E os sacos foram enterrados debaixo da figueira que dava para a estrada.

Nessa noite, em casa do sapateiro ninguém conseguiu dormir, com medo que alguém descobrisse o tesouro e o roubasse. Por isso decidiram que, a partir daquele dia, um deles ficaria sempre acordado de noite, a guardar as moedas.


O primeiro a ficar de guarda foi o sapateiro, a seguir a mulher, e depois cada um dos filhos.
Mas no fim do primeiro mês andavam todos maldispostos e a cair de cansados, com falta de sono.
E o professor da escola mandou dizer que os filhos do sapateiro dormiam na sala de aula, não prestavam atenção e não conseguiam aprender nada.
E a mulher do sapateiro adormecia junto do fogão e deixava queimar a comida.
E o sapateiro punha tacões rasos onde devia pôr saltos, fivelas onde lhe tinham pedido para pôr fechos, gáspeas onde era preciso pôr meias-solas. E as pessoas começaram a deixar de lhe dar trabalho.

Então o sapateiro disse que melhor seria guardarem o dinheiro debaixo do colchão: ao menos sempre poderiam dormir descansados.
E o dinheiro foi distribuído por todos os colchões da casa.
Mas o sapateiro todas as noites tinha pesadelos, sonhando que alguém entrava no quarto para o roubar.
E a mulher todas as manhãs ia contar o dinheiro que estava debaixo do seu colchão, desconfiada de que um dos filhos o roubava.
E os três irmãos começaram a desconfiar uns dos outros.
E dentro de pouco tempo todos desconfiavam de todos, e nunca mais houve um momento de sossego naquela casa.

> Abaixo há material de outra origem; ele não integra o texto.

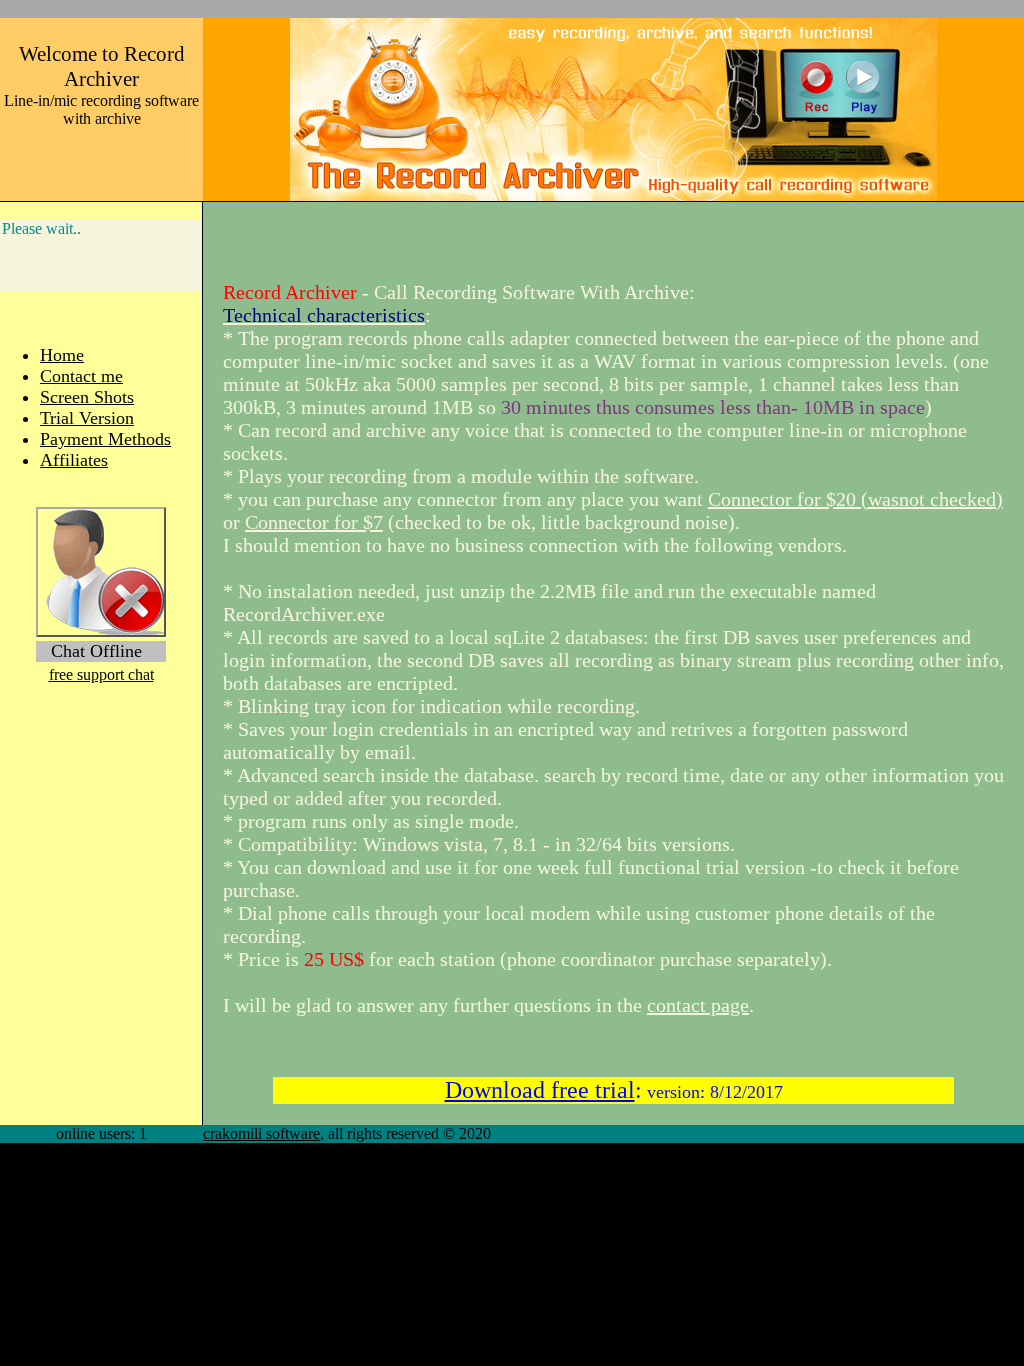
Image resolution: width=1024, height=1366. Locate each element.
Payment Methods (105, 439)
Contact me (81, 376)
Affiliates (74, 460)
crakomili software (261, 1133)
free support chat (101, 674)
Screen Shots (87, 397)
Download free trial (540, 1090)
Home (62, 355)
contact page (698, 1005)
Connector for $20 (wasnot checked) (855, 499)
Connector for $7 (314, 522)
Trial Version (87, 418)
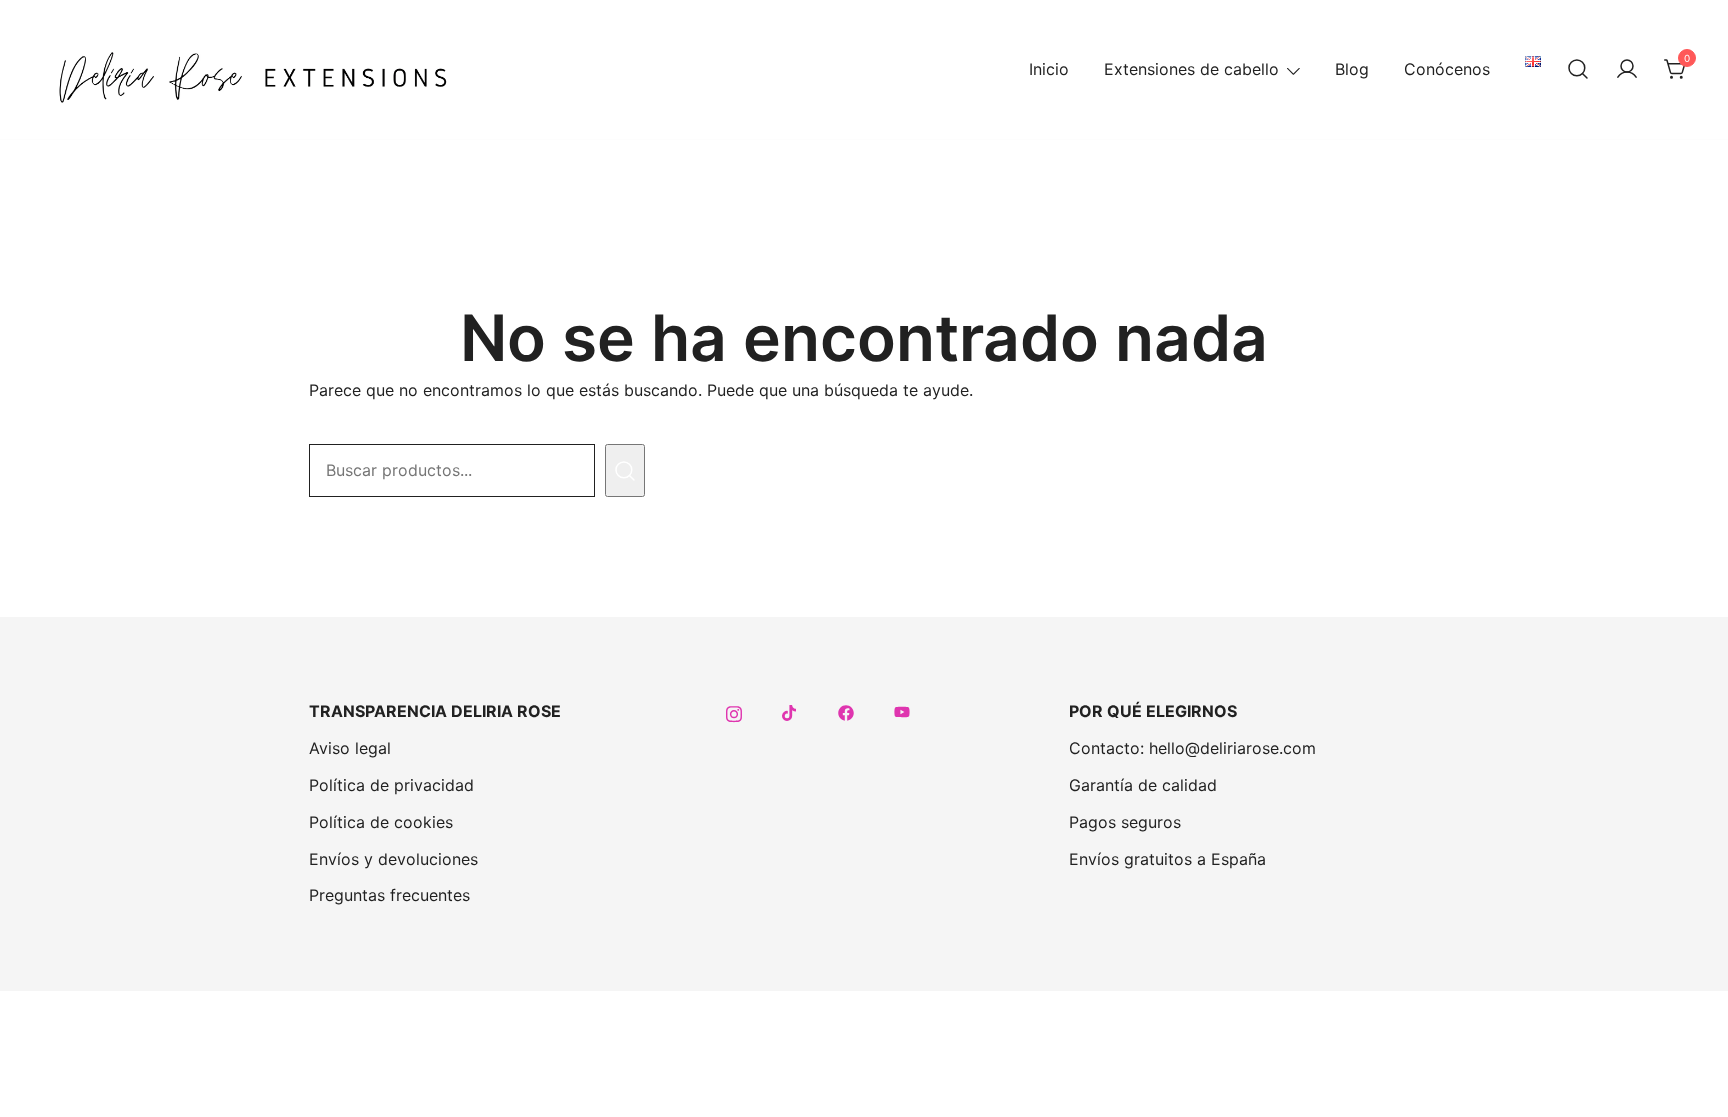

E o trabalho começava a faltar.
E o sapateiro já não cantava.
E os filhos tinham desistido de ir para a escola.
E a mulher já não tratava da casa nem da comida nem da roupa.
Porque agora todos tinham uma única preocupação: vigiar o dinheiro noite e dia.
Até que um dia a mulher suspirou e disse:
- Que saudades eu tenho do tempo em que não tínhamos dinheiro!
E o sapateiro disse:
- Que saudades eu tenho do tempo em que começava a trabalhar logo de manhã!
E os filhos disseram:
- Que saudades do tempo em que íamos para a escola e tu ficavas à janela a dizer-nos adeus e a cantar!

E todos concordaram que, se não fosse o dinheiro, todos seriam mais felizes.
E todos concordaram que seria bem melhor se pudessem regressar à vida tranquila e alegre que antes tinham.
Então o sapateiro pegou nos sacos de moedas e foi ao palácio real.
E entregou-os ao rei, dizendo que não precisava de tal fortuna, pois podia bem trabalhar para sustentar a família.
- E quando chegar a tua velhice e a da tua mulher? – perguntou o rei.
- Os meus filhos, que andam a estudar, terão nessa altura aprendido o suficiente para serem eles a tratar de nós – disse o sapateiro, acrescentando: - Mas há muita gente que não consegue já trabalhar e não tem filhos que os ajudem.
Por isso peço-te que fiques com esse dinheiro mas que faças bom uso dele!
E o rei prometeu. E o sapateiro voltou para casa.

E bem cedinho na manhã seguinte, depois de se despedir dos filhos que iam para a escola, sentou-se à sua mesa de trabalho cantando:

Entra o sol pela janela
Para aos meus braços dar alento:
Com a força dos meus braços
É que os meus filhos sustento!


E, segundo toda a gente afirma, desde esse dia, na terra do sapateiro Felício toda a gente viveu feliz para sempre.